Reputation: 9457
This is an issue I hit a while ago when I was actively changing indexes. I had not needed to change my indexes for a long time but yesterday I had to make some changes. Once again, I spent several hours in the following loop:
1. Upload new index definitions
2. Indexing of some new complicated indexes fail after some time
3. Vacuum the failed indexes
4. when vacuum succeeds GoTo 1 if it fails Goto 3
I finally managed to get all of them working after several attempts. As step 4 suggests, even “removing an index" failed at times and had to be retried. I have some complicated indexes but not too much data in the big scheme of things.
I added 50 new indexes (the plan has been to remove 50 others later but since this is a 7x24 SaaS site the new and old indexes have to coexist for a while).

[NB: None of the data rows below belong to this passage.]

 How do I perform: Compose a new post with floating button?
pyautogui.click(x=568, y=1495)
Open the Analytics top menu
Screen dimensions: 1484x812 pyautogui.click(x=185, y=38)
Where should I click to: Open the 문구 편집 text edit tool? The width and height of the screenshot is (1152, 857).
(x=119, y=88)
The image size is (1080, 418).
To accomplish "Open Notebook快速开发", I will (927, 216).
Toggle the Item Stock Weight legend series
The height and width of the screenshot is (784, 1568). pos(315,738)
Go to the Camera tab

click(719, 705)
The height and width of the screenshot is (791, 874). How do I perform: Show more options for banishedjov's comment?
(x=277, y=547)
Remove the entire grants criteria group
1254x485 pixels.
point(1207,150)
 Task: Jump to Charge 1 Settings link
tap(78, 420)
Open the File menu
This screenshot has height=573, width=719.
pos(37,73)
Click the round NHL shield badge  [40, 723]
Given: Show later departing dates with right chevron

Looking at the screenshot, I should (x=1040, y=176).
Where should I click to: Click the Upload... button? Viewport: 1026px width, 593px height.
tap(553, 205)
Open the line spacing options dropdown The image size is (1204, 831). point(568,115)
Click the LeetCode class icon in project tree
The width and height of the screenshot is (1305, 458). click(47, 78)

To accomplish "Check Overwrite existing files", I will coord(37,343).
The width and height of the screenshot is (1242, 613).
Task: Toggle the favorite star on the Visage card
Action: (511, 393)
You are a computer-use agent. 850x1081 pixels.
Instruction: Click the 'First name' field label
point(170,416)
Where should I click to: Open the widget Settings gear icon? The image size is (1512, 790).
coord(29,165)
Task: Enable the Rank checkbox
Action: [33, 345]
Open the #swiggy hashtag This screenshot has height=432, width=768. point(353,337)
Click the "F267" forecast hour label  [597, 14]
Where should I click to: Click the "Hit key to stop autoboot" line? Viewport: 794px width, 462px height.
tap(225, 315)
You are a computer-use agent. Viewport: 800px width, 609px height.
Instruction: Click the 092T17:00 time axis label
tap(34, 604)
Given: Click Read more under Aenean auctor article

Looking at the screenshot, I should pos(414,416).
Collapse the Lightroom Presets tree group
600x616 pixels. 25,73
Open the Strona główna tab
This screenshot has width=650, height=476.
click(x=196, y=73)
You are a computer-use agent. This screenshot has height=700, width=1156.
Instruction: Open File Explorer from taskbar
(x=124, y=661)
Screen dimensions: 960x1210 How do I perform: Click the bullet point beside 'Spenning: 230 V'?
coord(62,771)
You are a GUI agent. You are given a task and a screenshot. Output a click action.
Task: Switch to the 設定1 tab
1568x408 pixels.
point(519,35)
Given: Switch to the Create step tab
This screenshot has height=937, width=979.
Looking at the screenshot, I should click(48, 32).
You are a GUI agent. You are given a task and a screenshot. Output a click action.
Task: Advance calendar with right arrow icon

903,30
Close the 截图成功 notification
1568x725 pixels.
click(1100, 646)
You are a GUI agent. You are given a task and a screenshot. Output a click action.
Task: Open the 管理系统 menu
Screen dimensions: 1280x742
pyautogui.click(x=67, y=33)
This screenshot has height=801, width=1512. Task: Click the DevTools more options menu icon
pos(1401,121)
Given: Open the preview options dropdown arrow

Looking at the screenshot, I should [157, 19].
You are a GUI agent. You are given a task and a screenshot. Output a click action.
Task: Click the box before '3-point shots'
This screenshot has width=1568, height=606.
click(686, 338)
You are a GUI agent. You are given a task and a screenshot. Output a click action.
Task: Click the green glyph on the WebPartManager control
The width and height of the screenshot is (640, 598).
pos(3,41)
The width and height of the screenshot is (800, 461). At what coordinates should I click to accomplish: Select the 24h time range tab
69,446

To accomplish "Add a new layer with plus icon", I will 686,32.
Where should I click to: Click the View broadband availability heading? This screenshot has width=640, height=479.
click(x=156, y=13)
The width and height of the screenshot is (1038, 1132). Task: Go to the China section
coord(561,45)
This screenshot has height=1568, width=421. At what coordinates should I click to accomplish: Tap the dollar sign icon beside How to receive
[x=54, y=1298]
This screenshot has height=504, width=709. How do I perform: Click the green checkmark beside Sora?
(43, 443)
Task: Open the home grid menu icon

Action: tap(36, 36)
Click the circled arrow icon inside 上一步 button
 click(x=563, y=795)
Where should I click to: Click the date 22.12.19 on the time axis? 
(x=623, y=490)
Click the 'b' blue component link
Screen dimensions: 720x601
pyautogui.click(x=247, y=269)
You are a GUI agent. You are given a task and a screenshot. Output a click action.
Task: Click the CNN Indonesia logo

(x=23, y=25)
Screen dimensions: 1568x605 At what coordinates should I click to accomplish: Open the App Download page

The indexing of 42 indexes succeeded the first time. The other 8 caused the trouble I describe above. One characteristic of those indexes is that they index 2-3 order of magnitude more entities than the others. Here is an example of an index that failed many times before finally succeeding:
- kind: Audit
ancestor: yes # shallow hierarchy probably 3 levels max
properties:
- name: events # List, 20 - 60 elements in a typical instance
- name: effective_date # datetime
direction: desc
- name: prop_date # datetime
direction: desc
- name: __key__
direction: desc
What has been your experience with re-indexing existing data? Is there any tip/workaround to avoid this?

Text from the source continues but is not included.